* **WHAT IS NEEDED**: Transcribe the entries below word for word, keeping every line in its original order.

___ GIVEN ENTRIES ___

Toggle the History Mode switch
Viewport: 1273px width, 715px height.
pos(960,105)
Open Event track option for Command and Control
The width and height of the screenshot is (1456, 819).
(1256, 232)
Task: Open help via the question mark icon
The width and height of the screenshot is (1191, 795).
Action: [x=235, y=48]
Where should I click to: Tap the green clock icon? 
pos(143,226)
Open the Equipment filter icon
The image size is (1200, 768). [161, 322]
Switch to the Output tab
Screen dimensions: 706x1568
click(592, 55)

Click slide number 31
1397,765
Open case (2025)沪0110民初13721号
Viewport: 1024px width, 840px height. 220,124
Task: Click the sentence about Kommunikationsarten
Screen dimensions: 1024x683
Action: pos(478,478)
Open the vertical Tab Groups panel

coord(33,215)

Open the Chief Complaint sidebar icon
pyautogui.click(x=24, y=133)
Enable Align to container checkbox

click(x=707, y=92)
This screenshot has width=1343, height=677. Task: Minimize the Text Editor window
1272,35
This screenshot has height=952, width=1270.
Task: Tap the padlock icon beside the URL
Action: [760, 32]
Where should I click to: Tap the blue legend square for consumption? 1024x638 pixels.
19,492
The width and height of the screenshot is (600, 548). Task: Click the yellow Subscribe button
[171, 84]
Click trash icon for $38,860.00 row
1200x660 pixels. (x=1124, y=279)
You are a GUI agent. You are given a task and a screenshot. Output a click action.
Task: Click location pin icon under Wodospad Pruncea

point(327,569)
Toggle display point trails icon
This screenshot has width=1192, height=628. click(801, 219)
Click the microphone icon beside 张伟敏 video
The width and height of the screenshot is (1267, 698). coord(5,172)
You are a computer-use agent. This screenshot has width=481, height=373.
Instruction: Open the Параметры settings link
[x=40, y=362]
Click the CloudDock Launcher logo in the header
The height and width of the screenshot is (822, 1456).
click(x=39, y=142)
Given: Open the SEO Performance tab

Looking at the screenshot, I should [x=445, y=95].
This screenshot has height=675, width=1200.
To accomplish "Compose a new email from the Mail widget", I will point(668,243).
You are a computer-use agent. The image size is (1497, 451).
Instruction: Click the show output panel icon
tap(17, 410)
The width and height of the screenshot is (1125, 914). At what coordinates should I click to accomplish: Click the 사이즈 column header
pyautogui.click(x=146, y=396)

___

* **PROBLEM SOLUTION**:
Toggle the History Mode switch
Viewport: 1273px width, 715px height.
pos(960,105)
Open Event track option for Command and Control
The width and height of the screenshot is (1456, 819).
(1256, 232)
Task: Open help via the question mark icon
The width and height of the screenshot is (1191, 795).
Action: [x=235, y=48]
Where should I click to: Tap the green clock icon? 
pos(143,226)
Open the Equipment filter icon
The image size is (1200, 768). [161, 322]
Switch to the Output tab
Screen dimensions: 706x1568
click(592, 55)

Click slide number 31
1397,765
Open case (2025)沪0110民初13721号
Viewport: 1024px width, 840px height. 220,124
Task: Click the sentence about Kommunikationsarten
Screen dimensions: 1024x683
Action: pos(478,478)
Open the vertical Tab Groups panel

coord(33,215)

Open the Chief Complaint sidebar icon
pyautogui.click(x=24, y=133)
Enable Align to container checkbox

click(x=707, y=92)
This screenshot has width=1343, height=677. Task: Minimize the Text Editor window
1272,35
This screenshot has height=952, width=1270.
Task: Tap the padlock icon beside the URL
Action: [760, 32]
Where should I click to: Tap the blue legend square for consumption? 1024x638 pixels.
19,492
The width and height of the screenshot is (600, 548). Task: Click the yellow Subscribe button
[171, 84]
Click trash icon for $38,860.00 row
1200x660 pixels. (x=1124, y=279)
You are a GUI agent. You are given a task and a screenshot. Output a click action.
Task: Click location pin icon under Wodospad Pruncea

point(327,569)
Toggle display point trails icon
This screenshot has width=1192, height=628. click(801, 219)
Click the microphone icon beside 张伟敏 video
The width and height of the screenshot is (1267, 698). coord(5,172)
You are a computer-use agent. This screenshot has width=481, height=373.
Instruction: Open the Параметры settings link
[x=40, y=362]
Click the CloudDock Launcher logo in the header
The height and width of the screenshot is (822, 1456).
click(x=39, y=142)
Given: Open the SEO Performance tab

Looking at the screenshot, I should [x=445, y=95].
This screenshot has height=675, width=1200.
To accomplish "Compose a new email from the Mail widget", I will point(668,243).
You are a computer-use agent. The image size is (1497, 451).
Instruction: Click the show output panel icon
tap(17, 410)
The width and height of the screenshot is (1125, 914). At what coordinates should I click to accomplish: Click the 사이즈 column header
pyautogui.click(x=146, y=396)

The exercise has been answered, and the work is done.